**DIRECTIONS:**
For this exercise, return only the lines in the records below from the one holding "This screenshot has width=400, height=223." through the one holding "This screenshot has width=212, height=260.", including both, exactly as they appear and without pictures.

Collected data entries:

[Start of Attachment]

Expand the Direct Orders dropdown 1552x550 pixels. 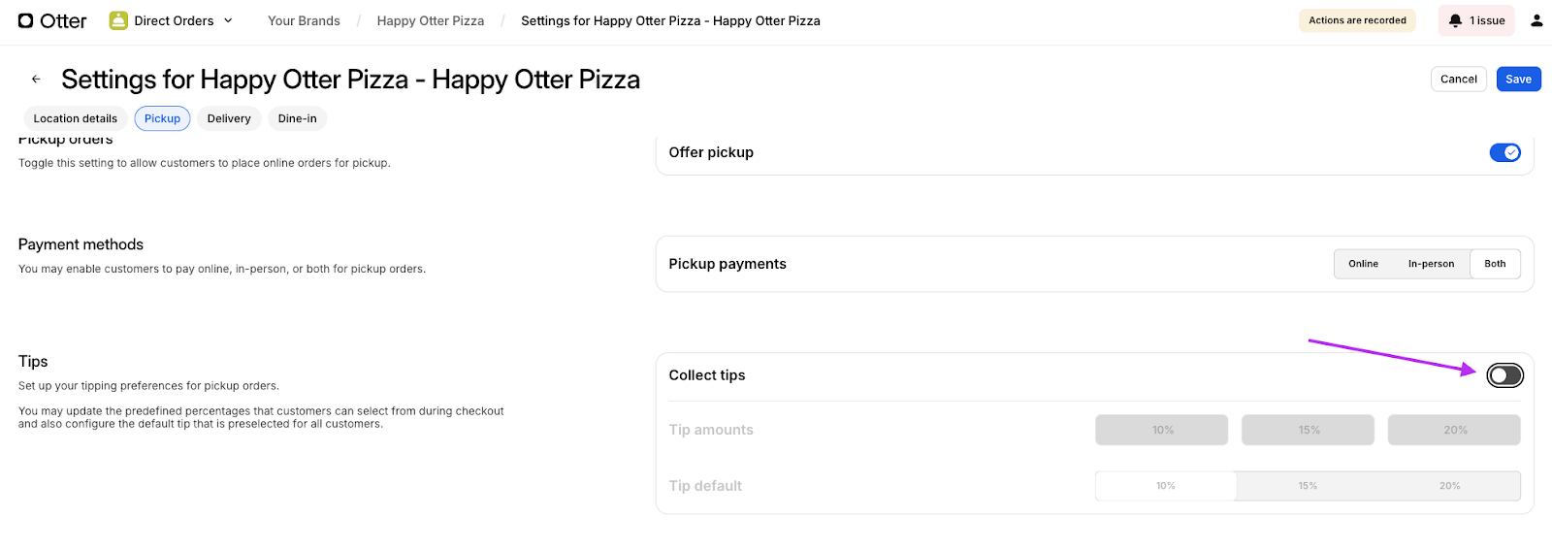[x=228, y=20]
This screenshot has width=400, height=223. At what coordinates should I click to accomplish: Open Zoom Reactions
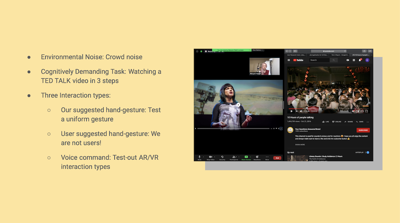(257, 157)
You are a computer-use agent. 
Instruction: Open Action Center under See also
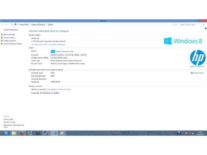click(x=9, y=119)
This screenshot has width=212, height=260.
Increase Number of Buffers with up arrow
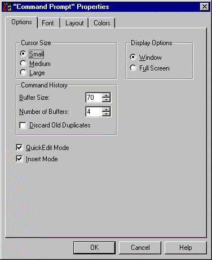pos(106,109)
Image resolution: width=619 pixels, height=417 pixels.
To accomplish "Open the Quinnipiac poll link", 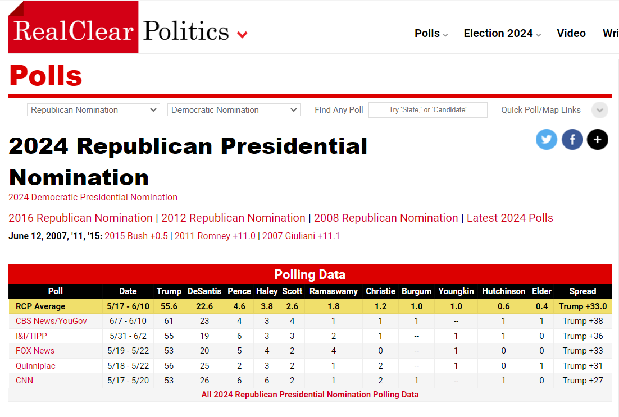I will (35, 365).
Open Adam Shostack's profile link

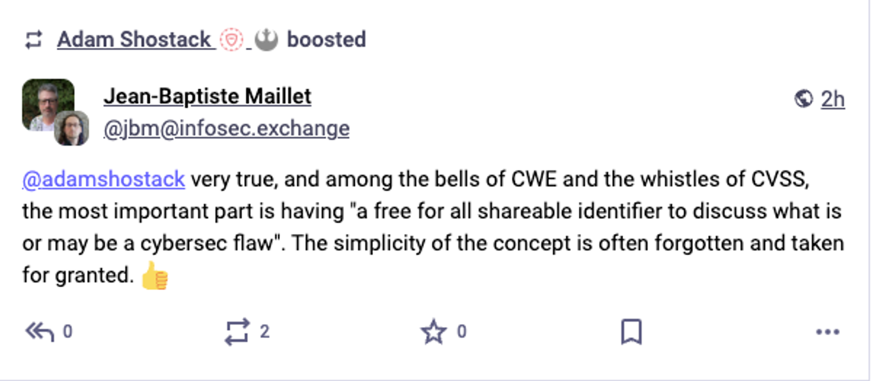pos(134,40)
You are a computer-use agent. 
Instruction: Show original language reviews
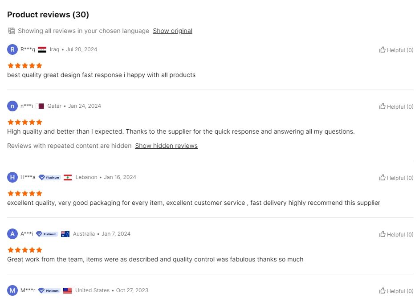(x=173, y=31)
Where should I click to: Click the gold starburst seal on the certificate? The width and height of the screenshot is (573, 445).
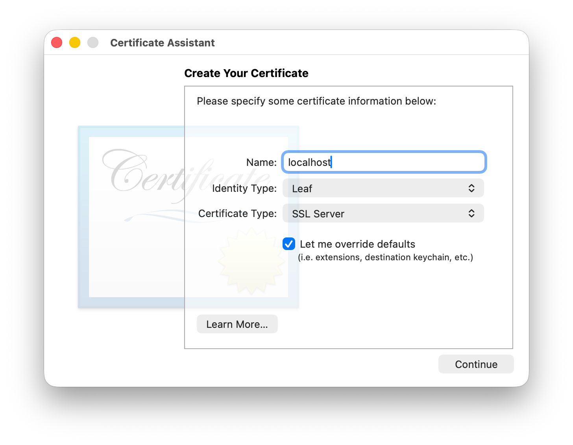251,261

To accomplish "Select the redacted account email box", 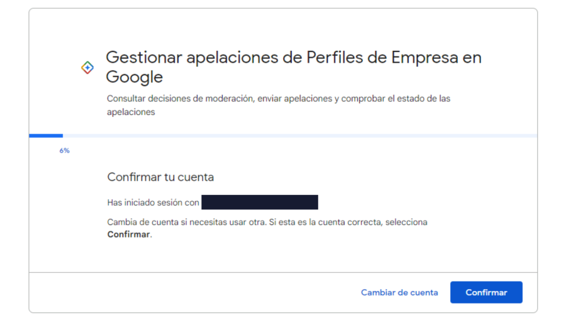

[End of Attachment]

**PROBLEM SOLUTION:**
This screenshot has width=400, height=223. At what coordinates should I click to accomplish: Open Zoom Reactions
(257, 157)
You are a computer-use agent. 
Instruction: Open Action Center under See also
click(x=9, y=119)
This screenshot has width=212, height=260.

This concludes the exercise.